Last Friday (the same day as Rock Your Mocs), I spent my lunch hour crammed in the crowd at San Francisco’s Union Square looking for BatKid. Like any marketer on his lunch hour, I wondered about branding.
The Make-a-Wish Foundation successfully took over San Francisco for the day to help a five-year-old leukemia patient named Miles become BatKid. With Batman at his side, Miles/Batkid dashed about the city saving a damsel tied to cable car tracks, stopping a bank heist, and rescuing Lou Seal, the kidnapped mascot of the San Francisco Giants. It was a public relations and event marketing coup that I’m sure will be studied in case studies for years.
Thousands of us stood in Union Square enjoying the blessed November California sunshine and waiting to cheer on Batkid as he emerged from lunch. Folks around me wore homemade Batman and Robin costumes and waved signs that said, “SF loves Batkid.” Someone entrepreneur somewhere was selling Batkid t-shirts, because I saw several people wearing the same silk screened design. I wanted one of those shirts.

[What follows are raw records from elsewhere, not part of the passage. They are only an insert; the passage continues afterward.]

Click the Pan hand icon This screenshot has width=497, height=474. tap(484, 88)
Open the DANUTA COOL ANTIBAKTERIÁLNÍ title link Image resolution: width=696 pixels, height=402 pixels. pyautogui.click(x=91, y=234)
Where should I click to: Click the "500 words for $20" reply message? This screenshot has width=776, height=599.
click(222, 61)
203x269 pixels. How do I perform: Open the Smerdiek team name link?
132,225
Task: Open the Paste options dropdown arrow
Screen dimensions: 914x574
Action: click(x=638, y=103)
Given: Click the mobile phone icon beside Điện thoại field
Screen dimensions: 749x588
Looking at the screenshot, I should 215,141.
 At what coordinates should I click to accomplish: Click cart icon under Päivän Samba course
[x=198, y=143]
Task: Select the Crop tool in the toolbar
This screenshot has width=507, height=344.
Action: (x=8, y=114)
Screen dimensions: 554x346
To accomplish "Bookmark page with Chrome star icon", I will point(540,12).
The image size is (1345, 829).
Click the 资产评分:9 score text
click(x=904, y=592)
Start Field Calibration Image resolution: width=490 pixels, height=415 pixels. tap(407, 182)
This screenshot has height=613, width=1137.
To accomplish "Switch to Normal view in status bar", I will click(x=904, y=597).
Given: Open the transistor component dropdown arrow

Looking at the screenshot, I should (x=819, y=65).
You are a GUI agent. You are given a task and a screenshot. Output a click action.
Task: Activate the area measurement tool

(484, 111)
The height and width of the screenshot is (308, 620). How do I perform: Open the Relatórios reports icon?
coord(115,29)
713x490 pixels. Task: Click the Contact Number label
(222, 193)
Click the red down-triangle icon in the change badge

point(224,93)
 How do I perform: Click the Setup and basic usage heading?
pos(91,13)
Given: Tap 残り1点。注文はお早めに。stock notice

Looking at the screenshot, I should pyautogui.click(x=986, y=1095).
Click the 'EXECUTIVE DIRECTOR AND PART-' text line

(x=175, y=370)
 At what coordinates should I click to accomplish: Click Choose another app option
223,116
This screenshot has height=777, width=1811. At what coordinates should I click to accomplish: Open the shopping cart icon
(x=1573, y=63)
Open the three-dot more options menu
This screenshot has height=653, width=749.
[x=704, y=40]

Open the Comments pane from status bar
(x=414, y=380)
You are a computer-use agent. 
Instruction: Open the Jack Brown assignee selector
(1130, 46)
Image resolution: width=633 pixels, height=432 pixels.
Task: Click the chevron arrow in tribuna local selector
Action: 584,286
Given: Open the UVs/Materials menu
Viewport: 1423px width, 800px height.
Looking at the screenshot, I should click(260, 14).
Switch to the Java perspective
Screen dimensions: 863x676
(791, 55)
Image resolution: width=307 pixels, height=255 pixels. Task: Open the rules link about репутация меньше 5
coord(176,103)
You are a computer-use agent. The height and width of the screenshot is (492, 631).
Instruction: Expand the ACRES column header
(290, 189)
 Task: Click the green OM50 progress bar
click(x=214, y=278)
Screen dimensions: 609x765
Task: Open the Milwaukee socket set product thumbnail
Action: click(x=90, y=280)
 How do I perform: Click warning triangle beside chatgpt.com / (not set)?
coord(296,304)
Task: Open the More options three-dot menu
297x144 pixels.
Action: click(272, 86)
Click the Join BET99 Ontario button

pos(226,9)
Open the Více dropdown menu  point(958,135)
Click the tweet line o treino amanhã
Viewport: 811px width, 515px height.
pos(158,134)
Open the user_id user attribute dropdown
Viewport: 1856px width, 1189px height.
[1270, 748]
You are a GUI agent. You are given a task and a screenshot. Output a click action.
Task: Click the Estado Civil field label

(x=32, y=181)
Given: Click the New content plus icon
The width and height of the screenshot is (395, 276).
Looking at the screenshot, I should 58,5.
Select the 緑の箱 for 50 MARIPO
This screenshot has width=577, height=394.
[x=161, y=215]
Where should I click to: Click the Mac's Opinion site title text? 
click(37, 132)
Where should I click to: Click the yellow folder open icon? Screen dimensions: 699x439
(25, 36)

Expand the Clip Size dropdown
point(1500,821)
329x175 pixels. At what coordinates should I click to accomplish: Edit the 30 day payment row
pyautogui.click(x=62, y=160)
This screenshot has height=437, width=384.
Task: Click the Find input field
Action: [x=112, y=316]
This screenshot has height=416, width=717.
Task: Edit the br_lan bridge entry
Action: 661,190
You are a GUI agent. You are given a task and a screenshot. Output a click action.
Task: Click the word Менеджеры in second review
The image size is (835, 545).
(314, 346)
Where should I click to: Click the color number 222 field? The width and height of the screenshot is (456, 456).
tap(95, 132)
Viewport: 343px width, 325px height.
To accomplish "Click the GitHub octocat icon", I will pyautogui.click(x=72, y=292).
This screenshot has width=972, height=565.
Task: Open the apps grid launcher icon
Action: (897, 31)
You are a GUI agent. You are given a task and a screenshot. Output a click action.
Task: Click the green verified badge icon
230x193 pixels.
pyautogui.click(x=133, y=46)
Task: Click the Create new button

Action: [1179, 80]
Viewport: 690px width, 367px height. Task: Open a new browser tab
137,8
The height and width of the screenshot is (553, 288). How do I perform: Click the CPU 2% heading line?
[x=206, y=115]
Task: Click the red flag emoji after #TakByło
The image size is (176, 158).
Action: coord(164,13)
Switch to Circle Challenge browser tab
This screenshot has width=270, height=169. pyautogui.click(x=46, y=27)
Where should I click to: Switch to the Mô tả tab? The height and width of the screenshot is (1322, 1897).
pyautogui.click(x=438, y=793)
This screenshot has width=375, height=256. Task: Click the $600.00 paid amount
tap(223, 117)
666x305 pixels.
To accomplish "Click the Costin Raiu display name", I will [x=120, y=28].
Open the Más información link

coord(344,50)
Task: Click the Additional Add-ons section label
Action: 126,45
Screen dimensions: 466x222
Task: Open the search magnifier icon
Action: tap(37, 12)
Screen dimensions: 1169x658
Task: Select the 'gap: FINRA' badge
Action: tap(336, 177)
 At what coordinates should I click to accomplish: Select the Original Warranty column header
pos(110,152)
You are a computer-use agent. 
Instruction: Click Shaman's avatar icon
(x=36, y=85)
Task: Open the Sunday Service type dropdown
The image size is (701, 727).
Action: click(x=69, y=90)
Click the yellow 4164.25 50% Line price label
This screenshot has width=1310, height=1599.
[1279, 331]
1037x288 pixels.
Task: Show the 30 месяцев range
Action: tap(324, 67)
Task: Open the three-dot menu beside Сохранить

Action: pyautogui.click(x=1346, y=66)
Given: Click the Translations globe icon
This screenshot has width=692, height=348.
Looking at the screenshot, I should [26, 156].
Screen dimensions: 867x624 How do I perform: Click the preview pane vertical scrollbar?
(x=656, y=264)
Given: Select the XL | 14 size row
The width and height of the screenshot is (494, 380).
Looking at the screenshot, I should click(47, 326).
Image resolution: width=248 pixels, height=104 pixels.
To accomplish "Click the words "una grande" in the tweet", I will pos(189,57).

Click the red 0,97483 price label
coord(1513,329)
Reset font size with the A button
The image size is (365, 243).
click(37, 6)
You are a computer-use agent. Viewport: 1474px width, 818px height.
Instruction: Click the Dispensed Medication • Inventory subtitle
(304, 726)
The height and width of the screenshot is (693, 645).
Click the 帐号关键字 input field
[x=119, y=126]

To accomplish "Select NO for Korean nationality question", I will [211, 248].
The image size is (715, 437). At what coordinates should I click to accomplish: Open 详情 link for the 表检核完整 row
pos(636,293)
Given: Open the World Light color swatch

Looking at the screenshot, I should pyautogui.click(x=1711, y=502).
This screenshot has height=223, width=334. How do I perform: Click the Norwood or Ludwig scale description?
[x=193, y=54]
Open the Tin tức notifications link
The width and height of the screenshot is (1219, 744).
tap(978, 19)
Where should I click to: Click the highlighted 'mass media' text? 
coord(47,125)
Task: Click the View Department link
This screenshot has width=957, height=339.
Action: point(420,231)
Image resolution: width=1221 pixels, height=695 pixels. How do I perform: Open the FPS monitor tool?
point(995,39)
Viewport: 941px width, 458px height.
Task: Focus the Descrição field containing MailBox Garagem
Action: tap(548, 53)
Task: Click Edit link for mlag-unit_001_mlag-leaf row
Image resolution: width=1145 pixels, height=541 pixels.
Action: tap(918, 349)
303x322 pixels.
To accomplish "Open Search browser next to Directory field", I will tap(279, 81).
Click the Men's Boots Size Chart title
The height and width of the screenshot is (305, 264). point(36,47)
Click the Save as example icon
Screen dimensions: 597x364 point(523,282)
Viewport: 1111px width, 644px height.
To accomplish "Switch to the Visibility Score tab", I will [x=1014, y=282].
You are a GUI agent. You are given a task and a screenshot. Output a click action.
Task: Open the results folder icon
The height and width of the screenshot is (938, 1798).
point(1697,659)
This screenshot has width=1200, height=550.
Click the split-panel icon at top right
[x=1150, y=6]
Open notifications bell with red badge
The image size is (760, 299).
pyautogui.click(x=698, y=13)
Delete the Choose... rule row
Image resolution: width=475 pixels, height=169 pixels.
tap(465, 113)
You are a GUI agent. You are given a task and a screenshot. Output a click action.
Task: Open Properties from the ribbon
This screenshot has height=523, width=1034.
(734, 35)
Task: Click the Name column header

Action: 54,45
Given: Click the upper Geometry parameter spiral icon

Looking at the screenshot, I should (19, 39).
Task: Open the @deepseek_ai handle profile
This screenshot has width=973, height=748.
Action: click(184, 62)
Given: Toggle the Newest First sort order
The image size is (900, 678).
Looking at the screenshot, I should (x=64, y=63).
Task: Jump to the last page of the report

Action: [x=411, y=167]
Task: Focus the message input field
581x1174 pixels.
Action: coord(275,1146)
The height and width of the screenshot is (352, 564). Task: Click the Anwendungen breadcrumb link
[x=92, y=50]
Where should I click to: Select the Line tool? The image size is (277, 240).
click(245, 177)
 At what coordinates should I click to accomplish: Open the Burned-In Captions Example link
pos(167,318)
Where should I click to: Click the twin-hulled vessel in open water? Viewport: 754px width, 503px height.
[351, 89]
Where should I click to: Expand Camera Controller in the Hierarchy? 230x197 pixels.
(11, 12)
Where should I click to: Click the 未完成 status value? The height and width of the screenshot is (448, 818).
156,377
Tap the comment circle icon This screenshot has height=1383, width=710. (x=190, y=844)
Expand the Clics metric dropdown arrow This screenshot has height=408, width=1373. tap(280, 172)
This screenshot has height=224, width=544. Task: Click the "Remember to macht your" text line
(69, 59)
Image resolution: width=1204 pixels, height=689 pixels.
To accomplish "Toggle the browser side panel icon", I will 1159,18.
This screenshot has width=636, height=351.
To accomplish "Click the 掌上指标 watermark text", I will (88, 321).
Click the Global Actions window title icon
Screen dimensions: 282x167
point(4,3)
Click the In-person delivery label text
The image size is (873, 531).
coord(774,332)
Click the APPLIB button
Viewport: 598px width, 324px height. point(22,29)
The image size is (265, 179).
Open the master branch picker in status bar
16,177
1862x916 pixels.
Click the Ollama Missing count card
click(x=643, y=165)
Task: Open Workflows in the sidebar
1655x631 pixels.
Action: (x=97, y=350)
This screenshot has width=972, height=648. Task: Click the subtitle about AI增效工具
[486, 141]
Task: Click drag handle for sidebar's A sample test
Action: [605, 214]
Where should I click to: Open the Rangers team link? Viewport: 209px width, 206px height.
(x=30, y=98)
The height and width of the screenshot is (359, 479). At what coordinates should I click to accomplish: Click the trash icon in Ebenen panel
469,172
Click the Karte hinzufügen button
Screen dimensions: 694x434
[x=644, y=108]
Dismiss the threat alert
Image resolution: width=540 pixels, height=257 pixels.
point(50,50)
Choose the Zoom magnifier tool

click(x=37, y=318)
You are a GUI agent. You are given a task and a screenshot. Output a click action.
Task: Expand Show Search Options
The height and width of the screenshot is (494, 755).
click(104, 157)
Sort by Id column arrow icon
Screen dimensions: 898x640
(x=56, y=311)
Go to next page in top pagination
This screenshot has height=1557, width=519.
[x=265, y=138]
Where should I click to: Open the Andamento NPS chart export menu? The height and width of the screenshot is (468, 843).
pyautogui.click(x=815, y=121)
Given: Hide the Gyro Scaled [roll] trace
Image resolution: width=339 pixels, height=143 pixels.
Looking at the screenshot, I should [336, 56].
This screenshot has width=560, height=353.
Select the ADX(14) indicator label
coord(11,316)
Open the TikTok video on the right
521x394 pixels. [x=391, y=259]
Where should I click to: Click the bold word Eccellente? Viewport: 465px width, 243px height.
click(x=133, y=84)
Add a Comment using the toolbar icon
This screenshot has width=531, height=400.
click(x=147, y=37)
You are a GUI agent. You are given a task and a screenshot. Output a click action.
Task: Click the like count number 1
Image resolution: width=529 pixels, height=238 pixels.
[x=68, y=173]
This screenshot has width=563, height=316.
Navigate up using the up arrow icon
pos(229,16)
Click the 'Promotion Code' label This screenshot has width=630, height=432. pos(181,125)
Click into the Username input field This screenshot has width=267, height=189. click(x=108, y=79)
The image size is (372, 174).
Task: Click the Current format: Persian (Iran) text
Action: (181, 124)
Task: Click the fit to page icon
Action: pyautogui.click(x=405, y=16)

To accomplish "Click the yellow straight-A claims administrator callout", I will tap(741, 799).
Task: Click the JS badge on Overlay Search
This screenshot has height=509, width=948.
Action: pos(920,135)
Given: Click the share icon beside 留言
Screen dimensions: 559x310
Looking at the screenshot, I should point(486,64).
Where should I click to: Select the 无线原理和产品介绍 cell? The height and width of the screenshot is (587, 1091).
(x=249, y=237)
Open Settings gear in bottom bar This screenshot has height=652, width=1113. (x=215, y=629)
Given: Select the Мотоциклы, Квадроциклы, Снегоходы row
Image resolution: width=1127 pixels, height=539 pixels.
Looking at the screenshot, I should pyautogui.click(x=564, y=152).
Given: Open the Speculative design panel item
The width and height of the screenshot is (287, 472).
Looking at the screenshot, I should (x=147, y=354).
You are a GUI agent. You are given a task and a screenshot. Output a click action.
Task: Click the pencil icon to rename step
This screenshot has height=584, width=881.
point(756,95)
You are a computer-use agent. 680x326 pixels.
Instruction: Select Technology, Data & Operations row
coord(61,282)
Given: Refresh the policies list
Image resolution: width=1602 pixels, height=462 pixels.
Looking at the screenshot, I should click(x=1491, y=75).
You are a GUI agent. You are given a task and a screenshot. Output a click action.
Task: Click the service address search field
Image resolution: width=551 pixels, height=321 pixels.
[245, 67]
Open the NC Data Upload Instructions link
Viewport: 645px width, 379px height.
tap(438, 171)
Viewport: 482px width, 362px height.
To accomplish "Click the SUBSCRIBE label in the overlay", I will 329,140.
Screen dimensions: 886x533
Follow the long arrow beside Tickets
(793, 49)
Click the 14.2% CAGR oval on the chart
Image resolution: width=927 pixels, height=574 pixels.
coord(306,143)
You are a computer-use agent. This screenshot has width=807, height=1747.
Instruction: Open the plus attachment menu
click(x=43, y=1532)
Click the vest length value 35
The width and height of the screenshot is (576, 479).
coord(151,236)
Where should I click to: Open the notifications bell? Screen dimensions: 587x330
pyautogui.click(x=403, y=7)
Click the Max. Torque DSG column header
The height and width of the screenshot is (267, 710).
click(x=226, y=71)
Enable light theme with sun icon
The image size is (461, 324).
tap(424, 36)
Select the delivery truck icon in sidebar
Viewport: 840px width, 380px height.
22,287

Bob Kane and team could have never envisioned this use of the Batman image and brand when they created their comic book hero back in 1939. And yet here was promotion of their brand that they would have spent millions of dollars for, if it were even possible. I doubt that the city of San Francisco normally closes streets and dedicates police on this scale to product promotions. It was also a great association for Batman, helping a young child with a tough struggle enjoy a magical day.
Last Friday also happened to mark the release of Dear Mr. Watterson, a documentary about Bill Watterson, the creator of the comic strip Calvin and Hobbes. (Two disclaimers–I love Calvin and Hobbes, but haven’t yet seen this documentary.) One part of Watterson’s fame and the Calvin brand is that, unlike Kane and Batman, Calvin’s creator never licensed his creations for additional uses. No TV shoes, no stuffed animals, no video games, nothing.
Part of me admires Watterson for sticking to his art and vision despite the sacrifice of would have been substantial additional revenue and exposure. I think many friends of Calvin feel the same way.
But after watching BatKid, part of me wonders if holding so tightly to Calvin might also deny the opportunity to do real good in the public sphere such as promoting childhood health, increasing charitable giving, and building morale and camaraderie across an entire city and beyond. If given a broader life, Calvin and Hobbes might explore adventures that Watterson never imagined.
(Just one more disclaimer, for what it’s worth–in the past my family has personally benefited from the Make-a-Wish Foundation. The hope of one wish, not matter how large or small, has a powerfully positive effect on children and their families.)